SOURCE: ARC

ARC

September 28, 2010 12:00 ET

Statewide Effort Brings Together California Hospitals, Physician Organizations, Other Health Care Providers to Lower Costly and Avoidable Hospital Readmissions

ARC "Avoid Readmissions Through Collaboration" Initiative Helps Hospitals Prepare for Health Reform Requirements

SACRAMENTO, CA--(Marketwire - September 28, 2010) -  A statewide effort in California is bringing hospitals, physician organizations, and other health care providers together to reduce 30 and 90-day readmission rates by 30 percent by December 31, 2013. Known as ARC -- "Avoid Readmissions Through Collaboration" -- the initiative helps hospitals adopt evidence-based models and interventions known to reduce readmissions.

"Avoidable hospital readmissions are a symptom of inefficiency and poor quality that result in millions of wasted health care dollars every year in California," said Bruce Spurlock, MD, coordinator of the initiative and CEO of Convergence Health Consulting.

Ninety percent of Medicare readmissions within 30 days are unplanned and the total cost exceeds $17 billion annually, according to recent studies.

"Fortunately, we have evidence-based models and tools for lowering readmissions and improving transitional care. Hospitals and other providers are anxious to learn about and put these tools into place so that patients don't suffer the risks associated with poorly planned transitions from the hospital back home or to other care settings," said Spurlock.

Already, nearly 150 hospital, medical group, health plan and nursing home leaders from five San Francisco Bay Area counties have met and begun to discuss what will be required to more quickly lower readmission rates and to improve transitional care processes.

ARC will organize "Learning Communities" that include hospitals and other provider organizations (e.g., medical groups/IPAs, home health, long term care, health plans) that want in-depth education -- conferences, peer-to-peer forums and webinars -- that focuses on practical, evidence-based approaches to reducing readmissions. The ARC-sponsored educational events will include regional and national experts.

Within the Learning Communities will be Action Networks consisting of those hospitals and their outpatient partners that receive additional on site and remote support from improvement advisors. Advisors will support Action Network participants through examination of hospital readmission data, review of current discharge processes and facility specific training. Select Action Network participants are also eligible to apply for 2011 planning grants from the Gordon and Betty Moore Foundation.

"Hospitals face intense pressure to lower unplanned readmissions and to improve transitional care," said Debby Rogers, RN, MS, VP Quality and Emergency Services, California Hospital Association. "We are excited about this new collaborative and the opportunity to work together to solve this common challenge."

Medicare already reports hospitals' readmission rates for heart attack, pneumonia and heart failure at http://www.hospitalcompare.hhs.gov.

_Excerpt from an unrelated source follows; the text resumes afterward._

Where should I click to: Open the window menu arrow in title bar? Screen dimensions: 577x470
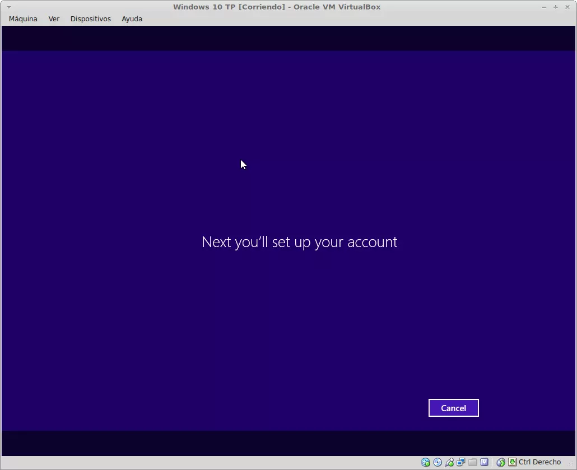(x=8, y=7)
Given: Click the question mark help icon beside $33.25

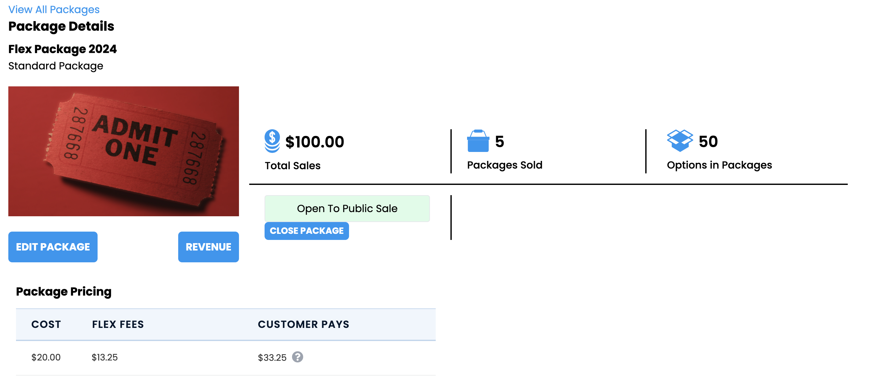Looking at the screenshot, I should click(x=298, y=357).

But beginning in 2013, hospitals will be penalized one percent of their Medicare reimbursement if readmission rates exceed expected levels. The penalty increases in subsequent years.

"We are seeing tremendous interest from physician groups in working more seamlessly with their hospital partners. The ARC collaborative will provide a structure to accelerate this effort," said Diane Stewart, Director, Performance Improvement, Pacific Business Group on Health. 

Successfully reducing unplanned readmissions and improving care transitions involves several guiding principles that ARC will emphasize: maintaining a patient-centered focus; "getting into the weeds" to better understand the complex discharge planning and transitional process; customizing existing transitional care models to fit a hospital's own culture and systems; and reinforcing effective practices by hospital staff.

Other critical components for effective care transitions include improving patients' capabilities for self-management and medication adherence, as well as encouraging adoption of transitional care technologies.

The three year, one million dollar initiative is funded by the Gordon and Betty Moore Foundation (www.moore.org), with additional support for the project launch from The California Health Care Foundation (www.chcf.org).